Islam is the world’s second-largest religion, and Id-al-Adha or Bakri-Id is its festival of sacrifice. The festival coincides with the anniversary of the day when ‘Quran’ was declared complete. It is from when many Muslims undertake Haj to Mecca and people offer prayers in mosques. On the day of Id, the pilgrims reach the grounds of Mina where they sacrifice an animal each. It was here that Ibrahim is believed to have sacrificed his son. The pilgrims then shave their heads. The purpose is to be one with the millions of devotees who converge to Mecca each year for the Haj. The sacrificial meat is distributed after the ceremony among friends and family members. Special delicacies and sweets are prepared on the occasion.
According to legend, Allah commanded Ibrahim to sacrifice his son, Ismail, in order to test his faith. He agreed to do it but found his paternal feelings hard to suppress. So he blindfolded himself before putting Ismail on the altar at the mount of Mina near Mecca. When he removed his bandage after performing the act, he saw his son standing in front of him, alive. On the altar lay a slaughtered lamb. The origin of the festival comes from taking inspirations from this incident. To celebrate this event, Muslims sacrifice one animal, e.g. a bakr or goat for each family or a group of families. The sacrifice is followed by prayers at mosques, grand feasts, and merry-making. Muslims wear new garments, visit each other’s places and exchange good wishes. According to the Quranic text, the sacrifice of Abraham marked the end of the human sacrifices for the Semitic race and that surrendering one’s will and purpose completely and unconditionally is the only sacrifice that Allah requires.

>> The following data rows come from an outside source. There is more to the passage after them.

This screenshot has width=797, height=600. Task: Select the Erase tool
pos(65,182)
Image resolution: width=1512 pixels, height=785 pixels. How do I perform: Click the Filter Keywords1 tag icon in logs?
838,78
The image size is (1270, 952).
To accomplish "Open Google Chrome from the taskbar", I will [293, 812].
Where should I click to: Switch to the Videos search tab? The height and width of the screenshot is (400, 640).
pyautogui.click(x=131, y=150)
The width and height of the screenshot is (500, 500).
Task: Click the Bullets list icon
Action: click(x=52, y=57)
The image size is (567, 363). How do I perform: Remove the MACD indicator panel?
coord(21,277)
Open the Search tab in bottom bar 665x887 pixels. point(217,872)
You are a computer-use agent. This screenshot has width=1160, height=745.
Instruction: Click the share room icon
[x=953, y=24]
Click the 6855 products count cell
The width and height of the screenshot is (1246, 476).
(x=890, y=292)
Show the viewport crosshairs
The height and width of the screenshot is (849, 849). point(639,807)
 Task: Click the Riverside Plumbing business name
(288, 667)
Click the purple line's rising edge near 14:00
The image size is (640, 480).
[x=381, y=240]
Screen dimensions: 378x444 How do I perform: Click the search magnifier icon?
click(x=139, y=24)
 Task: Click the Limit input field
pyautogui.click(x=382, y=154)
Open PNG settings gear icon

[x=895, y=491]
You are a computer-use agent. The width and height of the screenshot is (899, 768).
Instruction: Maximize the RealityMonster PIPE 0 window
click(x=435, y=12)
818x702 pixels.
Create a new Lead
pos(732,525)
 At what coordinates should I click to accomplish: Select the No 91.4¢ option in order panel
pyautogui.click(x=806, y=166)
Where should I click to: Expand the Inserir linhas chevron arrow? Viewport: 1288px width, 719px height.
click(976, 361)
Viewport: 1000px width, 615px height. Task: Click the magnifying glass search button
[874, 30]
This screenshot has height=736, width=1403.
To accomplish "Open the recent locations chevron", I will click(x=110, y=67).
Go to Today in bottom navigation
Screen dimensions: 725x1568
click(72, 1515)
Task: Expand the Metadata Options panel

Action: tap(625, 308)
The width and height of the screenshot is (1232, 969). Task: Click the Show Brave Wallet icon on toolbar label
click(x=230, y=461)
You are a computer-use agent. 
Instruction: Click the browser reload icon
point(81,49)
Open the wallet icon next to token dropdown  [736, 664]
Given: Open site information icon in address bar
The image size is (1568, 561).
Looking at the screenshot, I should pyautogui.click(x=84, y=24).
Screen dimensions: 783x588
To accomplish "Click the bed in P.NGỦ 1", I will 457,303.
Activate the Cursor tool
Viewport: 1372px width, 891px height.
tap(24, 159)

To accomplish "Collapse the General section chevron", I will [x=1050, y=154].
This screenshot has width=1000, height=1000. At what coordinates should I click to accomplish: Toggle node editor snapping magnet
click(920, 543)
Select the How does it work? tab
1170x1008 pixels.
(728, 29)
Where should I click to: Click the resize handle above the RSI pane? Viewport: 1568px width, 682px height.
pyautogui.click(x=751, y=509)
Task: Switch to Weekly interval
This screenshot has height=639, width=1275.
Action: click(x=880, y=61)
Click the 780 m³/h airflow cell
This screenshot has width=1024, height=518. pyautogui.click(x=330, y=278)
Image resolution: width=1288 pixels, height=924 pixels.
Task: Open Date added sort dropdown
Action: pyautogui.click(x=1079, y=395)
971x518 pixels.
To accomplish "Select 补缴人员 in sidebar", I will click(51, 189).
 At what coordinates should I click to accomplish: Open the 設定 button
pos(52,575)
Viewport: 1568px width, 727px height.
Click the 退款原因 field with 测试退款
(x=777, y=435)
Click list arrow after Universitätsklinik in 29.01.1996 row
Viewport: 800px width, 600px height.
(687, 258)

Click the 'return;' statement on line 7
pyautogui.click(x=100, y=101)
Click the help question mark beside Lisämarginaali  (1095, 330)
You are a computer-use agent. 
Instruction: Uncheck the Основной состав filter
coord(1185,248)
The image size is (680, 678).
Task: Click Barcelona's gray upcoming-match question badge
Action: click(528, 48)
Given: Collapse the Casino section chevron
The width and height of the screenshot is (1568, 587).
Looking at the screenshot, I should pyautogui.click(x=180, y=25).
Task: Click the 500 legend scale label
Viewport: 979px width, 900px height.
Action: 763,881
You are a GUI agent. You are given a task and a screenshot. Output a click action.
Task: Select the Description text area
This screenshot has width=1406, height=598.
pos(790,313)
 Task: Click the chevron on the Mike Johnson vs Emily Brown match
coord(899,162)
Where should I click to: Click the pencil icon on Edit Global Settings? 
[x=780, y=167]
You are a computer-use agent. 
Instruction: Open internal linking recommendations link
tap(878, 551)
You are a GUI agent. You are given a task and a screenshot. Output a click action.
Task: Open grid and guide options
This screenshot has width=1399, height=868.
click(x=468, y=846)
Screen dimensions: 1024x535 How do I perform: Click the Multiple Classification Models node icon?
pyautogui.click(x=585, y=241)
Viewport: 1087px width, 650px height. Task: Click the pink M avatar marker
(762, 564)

In many parts, it is also called Bari-Id or Greater Eid as it lasts for four days when compared to three days celebration of Id-ul-Fitr. In Tamil, the term used is Bakr Eid Peru Naal, meaning Big Day of the Sacrifice. In Kerala and other parts of the world, Thakhir (Allahu Akbar) is recited which assert the greatness of God. Everybody in the Muslim community recites the Thakbir after draping themselves in white. Then they gather for public prayers in an open wide place- Id-Gah, which is a wide-open space. With the ending of the Id prayer, the leader delivers religious lectures to the devotees. Finally, the gathered masses hug each other warmly thus expressing loving brotherhood.
During the festival, Muslims dress in their finest clothing to perform prayers (Namaz) in any mosque. Bakri Id is celebrated by slaughtering one domestic animal (sheep, cow, or goat) in the name of Allah. Prayers are offered in the mosques and the sacrificial meat is then distributed after the Id prayers. Special delicacies are prepared and served among family and friends on the occasion.